EXERCISE DESCRIPTION: In the listing below, lines with the string "will" are to be counted; the number is the entire reply.

SUPPLIED MATERIAL:
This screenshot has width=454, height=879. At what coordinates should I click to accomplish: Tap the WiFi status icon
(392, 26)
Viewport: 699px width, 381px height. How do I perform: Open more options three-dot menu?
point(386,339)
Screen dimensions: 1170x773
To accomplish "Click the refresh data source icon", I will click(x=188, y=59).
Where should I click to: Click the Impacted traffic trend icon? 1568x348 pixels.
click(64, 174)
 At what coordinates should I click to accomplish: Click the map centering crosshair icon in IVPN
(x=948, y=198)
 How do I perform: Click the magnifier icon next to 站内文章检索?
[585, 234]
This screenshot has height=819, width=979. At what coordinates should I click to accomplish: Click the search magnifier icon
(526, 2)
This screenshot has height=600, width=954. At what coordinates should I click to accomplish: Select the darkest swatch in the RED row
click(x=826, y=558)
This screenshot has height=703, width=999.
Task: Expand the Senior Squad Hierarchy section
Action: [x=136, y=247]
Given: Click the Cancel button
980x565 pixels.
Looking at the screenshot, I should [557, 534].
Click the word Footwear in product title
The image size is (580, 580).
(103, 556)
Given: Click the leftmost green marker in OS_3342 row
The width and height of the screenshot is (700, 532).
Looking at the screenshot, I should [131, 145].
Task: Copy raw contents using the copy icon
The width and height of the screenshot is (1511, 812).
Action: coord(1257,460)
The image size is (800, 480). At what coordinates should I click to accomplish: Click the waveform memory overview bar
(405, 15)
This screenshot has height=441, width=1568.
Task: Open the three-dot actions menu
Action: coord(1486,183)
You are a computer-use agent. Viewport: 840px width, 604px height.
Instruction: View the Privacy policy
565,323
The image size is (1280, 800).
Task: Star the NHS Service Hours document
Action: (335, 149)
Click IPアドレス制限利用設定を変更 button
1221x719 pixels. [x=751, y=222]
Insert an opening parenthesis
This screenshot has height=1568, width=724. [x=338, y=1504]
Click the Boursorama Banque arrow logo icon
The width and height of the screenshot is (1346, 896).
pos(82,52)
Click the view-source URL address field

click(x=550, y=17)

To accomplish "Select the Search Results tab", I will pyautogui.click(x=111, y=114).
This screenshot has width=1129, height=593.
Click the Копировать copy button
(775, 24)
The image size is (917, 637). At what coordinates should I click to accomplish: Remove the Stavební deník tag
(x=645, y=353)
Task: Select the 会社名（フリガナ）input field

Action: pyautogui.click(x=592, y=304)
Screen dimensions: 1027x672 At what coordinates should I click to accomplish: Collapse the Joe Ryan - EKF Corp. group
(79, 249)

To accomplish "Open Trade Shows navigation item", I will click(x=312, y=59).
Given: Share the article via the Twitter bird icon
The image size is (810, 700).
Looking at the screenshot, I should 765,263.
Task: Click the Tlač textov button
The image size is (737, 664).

OUTPUT BELOW: 3